• **Item-finding records**:

- - - -

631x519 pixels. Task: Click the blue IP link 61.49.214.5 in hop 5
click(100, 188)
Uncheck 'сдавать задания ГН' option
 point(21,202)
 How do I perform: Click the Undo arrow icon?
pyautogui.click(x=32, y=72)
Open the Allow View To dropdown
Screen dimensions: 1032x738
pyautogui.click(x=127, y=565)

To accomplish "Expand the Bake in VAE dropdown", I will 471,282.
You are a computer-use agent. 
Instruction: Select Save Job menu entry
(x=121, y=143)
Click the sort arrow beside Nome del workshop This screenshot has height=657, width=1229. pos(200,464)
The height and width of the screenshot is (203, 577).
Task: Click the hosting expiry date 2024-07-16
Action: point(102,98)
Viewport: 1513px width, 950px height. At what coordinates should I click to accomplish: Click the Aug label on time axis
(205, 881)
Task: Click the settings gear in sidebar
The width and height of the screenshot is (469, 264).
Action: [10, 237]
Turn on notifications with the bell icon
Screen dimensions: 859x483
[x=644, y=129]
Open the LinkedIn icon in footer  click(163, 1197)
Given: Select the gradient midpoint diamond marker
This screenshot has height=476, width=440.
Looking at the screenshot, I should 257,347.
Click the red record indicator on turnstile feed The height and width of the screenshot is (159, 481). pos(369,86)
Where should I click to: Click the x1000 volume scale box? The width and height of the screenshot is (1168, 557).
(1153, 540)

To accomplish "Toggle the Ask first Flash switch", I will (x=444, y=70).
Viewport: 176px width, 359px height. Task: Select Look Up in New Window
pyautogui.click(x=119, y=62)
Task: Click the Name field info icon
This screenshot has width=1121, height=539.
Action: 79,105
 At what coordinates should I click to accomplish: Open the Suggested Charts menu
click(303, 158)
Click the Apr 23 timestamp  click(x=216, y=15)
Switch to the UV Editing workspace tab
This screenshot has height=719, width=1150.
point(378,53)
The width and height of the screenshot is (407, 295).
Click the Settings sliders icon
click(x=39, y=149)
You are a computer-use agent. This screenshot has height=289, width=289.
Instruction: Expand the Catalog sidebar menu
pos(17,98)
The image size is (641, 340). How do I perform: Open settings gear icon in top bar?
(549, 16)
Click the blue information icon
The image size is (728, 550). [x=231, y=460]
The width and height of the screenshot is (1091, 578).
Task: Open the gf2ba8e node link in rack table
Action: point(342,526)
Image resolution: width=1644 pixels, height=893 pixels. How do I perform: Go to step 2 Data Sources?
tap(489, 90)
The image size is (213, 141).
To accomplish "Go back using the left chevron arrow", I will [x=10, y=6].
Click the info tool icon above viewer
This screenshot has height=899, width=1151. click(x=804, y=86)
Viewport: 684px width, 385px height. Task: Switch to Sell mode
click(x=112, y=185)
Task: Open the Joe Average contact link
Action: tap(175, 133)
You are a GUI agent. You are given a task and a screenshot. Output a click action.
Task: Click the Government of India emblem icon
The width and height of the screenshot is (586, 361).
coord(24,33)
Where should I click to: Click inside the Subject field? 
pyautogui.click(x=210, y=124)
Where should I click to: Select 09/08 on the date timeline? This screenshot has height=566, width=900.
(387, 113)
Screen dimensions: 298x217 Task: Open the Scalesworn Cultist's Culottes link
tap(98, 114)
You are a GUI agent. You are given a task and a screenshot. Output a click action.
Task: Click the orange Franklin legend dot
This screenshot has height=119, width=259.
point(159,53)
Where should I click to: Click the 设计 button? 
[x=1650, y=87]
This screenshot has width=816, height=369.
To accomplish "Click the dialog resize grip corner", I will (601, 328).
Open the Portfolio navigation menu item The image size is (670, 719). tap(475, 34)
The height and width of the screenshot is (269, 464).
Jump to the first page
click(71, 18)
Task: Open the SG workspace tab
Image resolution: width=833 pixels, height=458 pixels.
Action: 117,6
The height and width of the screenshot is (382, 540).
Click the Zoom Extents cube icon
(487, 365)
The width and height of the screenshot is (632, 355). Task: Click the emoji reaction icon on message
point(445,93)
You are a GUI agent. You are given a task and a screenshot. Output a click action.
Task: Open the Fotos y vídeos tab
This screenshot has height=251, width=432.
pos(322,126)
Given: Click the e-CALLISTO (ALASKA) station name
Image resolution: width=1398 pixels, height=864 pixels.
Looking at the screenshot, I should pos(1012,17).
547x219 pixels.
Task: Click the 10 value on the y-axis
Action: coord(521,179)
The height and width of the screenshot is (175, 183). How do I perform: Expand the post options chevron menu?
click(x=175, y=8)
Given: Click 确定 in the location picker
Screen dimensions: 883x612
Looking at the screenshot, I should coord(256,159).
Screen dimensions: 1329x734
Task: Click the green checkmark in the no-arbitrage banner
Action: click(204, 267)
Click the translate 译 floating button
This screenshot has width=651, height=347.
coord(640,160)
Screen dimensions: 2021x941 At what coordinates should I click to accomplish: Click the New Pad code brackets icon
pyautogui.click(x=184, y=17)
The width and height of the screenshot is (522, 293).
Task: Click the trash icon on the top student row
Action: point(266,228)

- - - -

• **YOUR OBJECTIVE**:
Duplicate the records word for word, from the line with "Open the LinkedIn" up to and including the line with "(1153, 540)".

• **REPLY**:
Open the LinkedIn icon in footer  click(163, 1197)
Given: Select the gradient midpoint diamond marker
This screenshot has height=476, width=440.
Looking at the screenshot, I should 257,347.
Click the red record indicator on turnstile feed The height and width of the screenshot is (159, 481). pos(369,86)
Where should I click to: Click the x1000 volume scale box? The width and height of the screenshot is (1168, 557).
(1153, 540)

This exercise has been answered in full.